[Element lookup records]
________________________________________
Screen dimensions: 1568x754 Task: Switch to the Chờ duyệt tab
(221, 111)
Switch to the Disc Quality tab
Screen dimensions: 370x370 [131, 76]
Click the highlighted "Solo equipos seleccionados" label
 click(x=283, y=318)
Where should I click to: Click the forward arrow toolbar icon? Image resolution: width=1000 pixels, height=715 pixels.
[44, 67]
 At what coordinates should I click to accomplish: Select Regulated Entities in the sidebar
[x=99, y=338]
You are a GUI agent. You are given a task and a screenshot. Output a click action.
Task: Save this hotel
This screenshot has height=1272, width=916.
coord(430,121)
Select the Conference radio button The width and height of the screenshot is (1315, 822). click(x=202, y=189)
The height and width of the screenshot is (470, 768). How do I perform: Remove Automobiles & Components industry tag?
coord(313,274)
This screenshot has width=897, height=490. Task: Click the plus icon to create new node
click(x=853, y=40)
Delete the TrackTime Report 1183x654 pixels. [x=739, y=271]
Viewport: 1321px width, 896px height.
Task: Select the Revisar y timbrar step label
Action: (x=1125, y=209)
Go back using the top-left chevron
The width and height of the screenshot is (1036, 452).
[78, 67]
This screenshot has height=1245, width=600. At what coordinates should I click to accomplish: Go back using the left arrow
________________________________________
- _WHAT IS BEING ASKED_
Copy the lines above word for word, from the line containing "Switch to the Disc Quality tab" through the final line of the rows, including both.

- _IN RESPONSE_
Switch to the Disc Quality tab
Screen dimensions: 370x370 [131, 76]
Click the highlighted "Solo equipos seleccionados" label
 click(x=283, y=318)
Where should I click to: Click the forward arrow toolbar icon? Image resolution: width=1000 pixels, height=715 pixels.
[44, 67]
 At what coordinates should I click to accomplish: Select Regulated Entities in the sidebar
[x=99, y=338]
You are a GUI agent. You are given a task and a screenshot. Output a click action.
Task: Save this hotel
This screenshot has height=1272, width=916.
coord(430,121)
Select the Conference radio button The width and height of the screenshot is (1315, 822). click(x=202, y=189)
The height and width of the screenshot is (470, 768). How do I perform: Remove Automobiles & Components industry tag?
coord(313,274)
This screenshot has width=897, height=490. Task: Click the plus icon to create new node
click(x=853, y=40)
Delete the TrackTime Report 1183x654 pixels. [x=739, y=271]
Viewport: 1321px width, 896px height.
Task: Select the Revisar y timbrar step label
Action: (x=1125, y=209)
Go back using the top-left chevron
The width and height of the screenshot is (1036, 452).
[78, 67]
This screenshot has height=1245, width=600. At what coordinates should I click to accomplish: Go back using the left arrow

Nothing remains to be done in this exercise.